Transcribe the entries exactly as each line appears.

═════ Records for this exercise

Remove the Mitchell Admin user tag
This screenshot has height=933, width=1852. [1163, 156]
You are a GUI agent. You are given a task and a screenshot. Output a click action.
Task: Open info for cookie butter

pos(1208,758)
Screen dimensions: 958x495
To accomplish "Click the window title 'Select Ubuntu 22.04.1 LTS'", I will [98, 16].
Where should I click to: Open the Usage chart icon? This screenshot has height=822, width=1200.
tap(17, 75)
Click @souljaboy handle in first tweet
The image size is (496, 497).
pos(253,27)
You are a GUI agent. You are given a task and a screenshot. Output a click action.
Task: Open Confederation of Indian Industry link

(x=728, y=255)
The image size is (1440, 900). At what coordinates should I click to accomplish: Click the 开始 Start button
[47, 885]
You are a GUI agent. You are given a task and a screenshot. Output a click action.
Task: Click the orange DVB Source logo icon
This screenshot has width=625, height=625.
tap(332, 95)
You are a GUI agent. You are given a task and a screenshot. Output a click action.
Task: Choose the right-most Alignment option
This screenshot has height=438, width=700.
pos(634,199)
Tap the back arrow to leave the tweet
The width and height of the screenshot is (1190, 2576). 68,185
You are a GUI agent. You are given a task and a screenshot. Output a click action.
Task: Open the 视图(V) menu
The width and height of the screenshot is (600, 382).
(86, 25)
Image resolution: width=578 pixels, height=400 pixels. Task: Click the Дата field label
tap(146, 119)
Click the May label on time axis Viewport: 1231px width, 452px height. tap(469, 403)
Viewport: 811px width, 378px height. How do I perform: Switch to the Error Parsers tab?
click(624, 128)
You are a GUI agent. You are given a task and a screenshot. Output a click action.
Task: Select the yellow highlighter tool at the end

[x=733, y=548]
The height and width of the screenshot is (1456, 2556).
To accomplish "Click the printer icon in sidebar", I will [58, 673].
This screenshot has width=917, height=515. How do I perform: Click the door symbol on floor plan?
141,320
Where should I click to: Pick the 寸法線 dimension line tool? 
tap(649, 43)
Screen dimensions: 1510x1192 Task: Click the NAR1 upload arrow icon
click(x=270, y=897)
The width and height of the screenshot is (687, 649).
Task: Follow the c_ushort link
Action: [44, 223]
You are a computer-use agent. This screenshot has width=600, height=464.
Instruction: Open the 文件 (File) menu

══════════

Exercise response:
Remove the Mitchell Admin user tag
This screenshot has height=933, width=1852. [1163, 156]
You are a GUI agent. You are given a task and a screenshot. Output a click action.
Task: Open info for cookie butter

pos(1208,758)
Screen dimensions: 958x495
To accomplish "Click the window title 'Select Ubuntu 22.04.1 LTS'", I will [98, 16].
Where should I click to: Open the Usage chart icon? This screenshot has height=822, width=1200.
tap(17, 75)
Click @souljaboy handle in first tweet
The image size is (496, 497).
pos(253,27)
You are a GUI agent. You are given a task and a screenshot. Output a click action.
Task: Open Confederation of Indian Industry link

(x=728, y=255)
The image size is (1440, 900). At what coordinates should I click to accomplish: Click the 开始 Start button
[47, 885]
You are a GUI agent. You are given a task and a screenshot. Output a click action.
Task: Click the orange DVB Source logo icon
This screenshot has width=625, height=625.
tap(332, 95)
You are a GUI agent. You are given a task and a screenshot. Output a click action.
Task: Choose the right-most Alignment option
This screenshot has height=438, width=700.
pos(634,199)
Tap the back arrow to leave the tweet
The width and height of the screenshot is (1190, 2576). 68,185
You are a GUI agent. You are given a task and a screenshot. Output a click action.
Task: Open the 视图(V) menu
The width and height of the screenshot is (600, 382).
(86, 25)
Image resolution: width=578 pixels, height=400 pixels. Task: Click the Дата field label
tap(146, 119)
Click the May label on time axis Viewport: 1231px width, 452px height. tap(469, 403)
Viewport: 811px width, 378px height. How do I perform: Switch to the Error Parsers tab?
click(624, 128)
You are a GUI agent. You are given a task and a screenshot. Output a click action.
Task: Select the yellow highlighter tool at the end

[x=733, y=548]
The height and width of the screenshot is (1456, 2556).
To accomplish "Click the printer icon in sidebar", I will [58, 673].
This screenshot has width=917, height=515. How do I perform: Click the door symbol on floor plan?
141,320
Where should I click to: Pick the 寸法線 dimension line tool? 
tap(649, 43)
Screen dimensions: 1510x1192 Task: Click the NAR1 upload arrow icon
click(x=270, y=897)
The width and height of the screenshot is (687, 649).
Task: Follow the c_ushort link
Action: [44, 223]
You are a computer-use agent. This screenshot has width=600, height=464.
Instruction: Open the 文件 (File) menu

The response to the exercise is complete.